Sementara Zulkifli belum ditahan. Yang bersangkutan meminta jadwal ulang pemeriksaan menjadi Selasa (17/11) pekan depan. Argumentasinya, dia tidak bisa meninggalkan agenda dinas yang sudah terjadwal. Sehingga meminta penjadwalan ulang.
Perkara yang menjerat dua kepala daerah tersebut, dikatakan, merupakan pengembangan dari dugaan suap terkait usulan dana perimbangan keuangan daerah dalam RAPBN Perubahan Tahun Anggaran 2018. Kasusnya bermula dari Operasi Tangkap Tangan (OTT) pada Jumat (4 Mei 2018) silam di Jakarta.
Dalam OTT tersebut, tim KPK menyita barang bukti uang sejumlah Rp400 juta.
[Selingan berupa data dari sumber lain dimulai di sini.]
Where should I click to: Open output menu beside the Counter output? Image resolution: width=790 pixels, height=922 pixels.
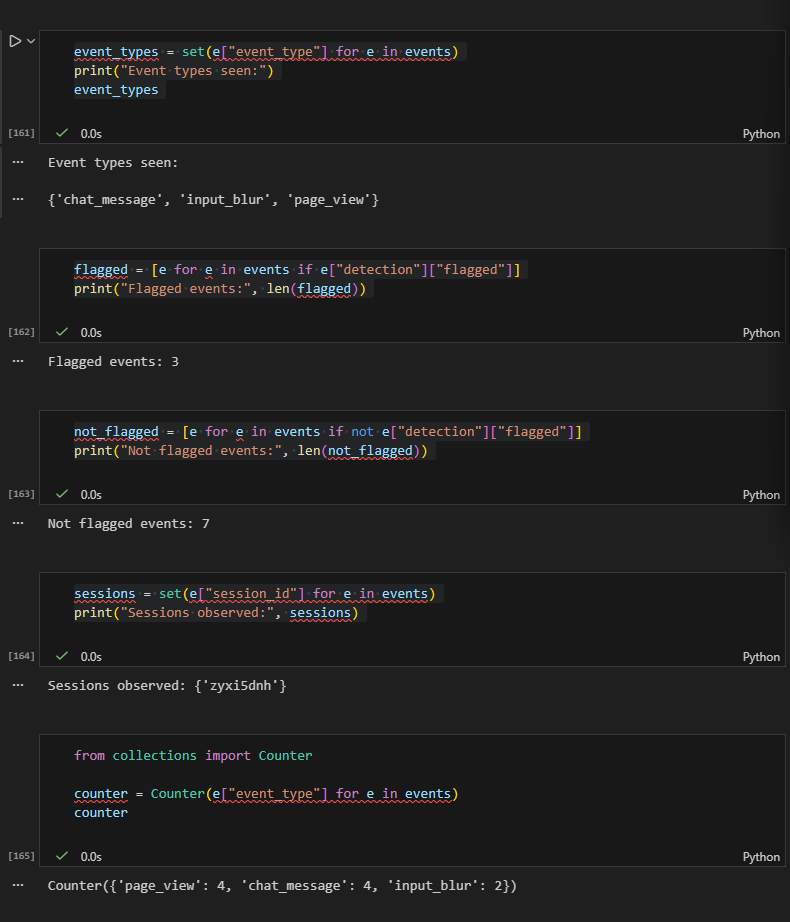pos(17,885)
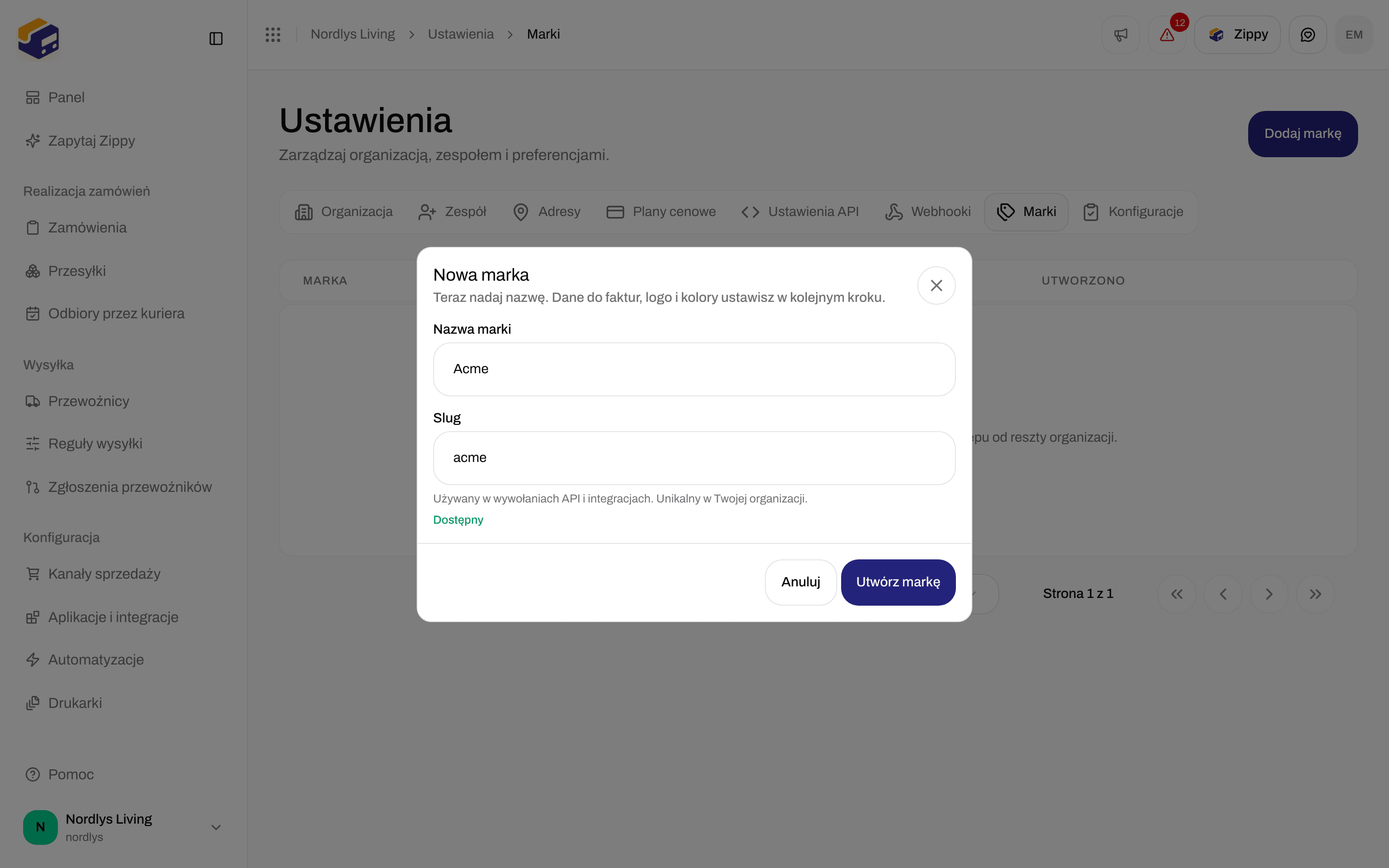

Pun telah menetapkan 6 orang tersangka. Yakni anggota Komisi XI DPR RI, Amin Santono, Eka Kamaluddin (swasta/perantara), Kasie Pengembangan Pendanaan Kawasan Perumahan dan Pemukiman pada Ditjen Perimbangan Keuangan Kementerian Keuangan, Yaya Purnomo, serta Ahmad Ghiast (swasta/kontraktor), anggota DPR RI 2014-2019, Sukiman.
Selain itu, Pelaksana Tugas dan Pj. Kepala Dinas Pekerjaan Umum Kabupaten Pegunungan Arfak, Papua, Natan Pasomba. Saat ini, keenamnya telah di vonis bersalah oleh Majelis Hakim Pengadilan Tipikor. (rim)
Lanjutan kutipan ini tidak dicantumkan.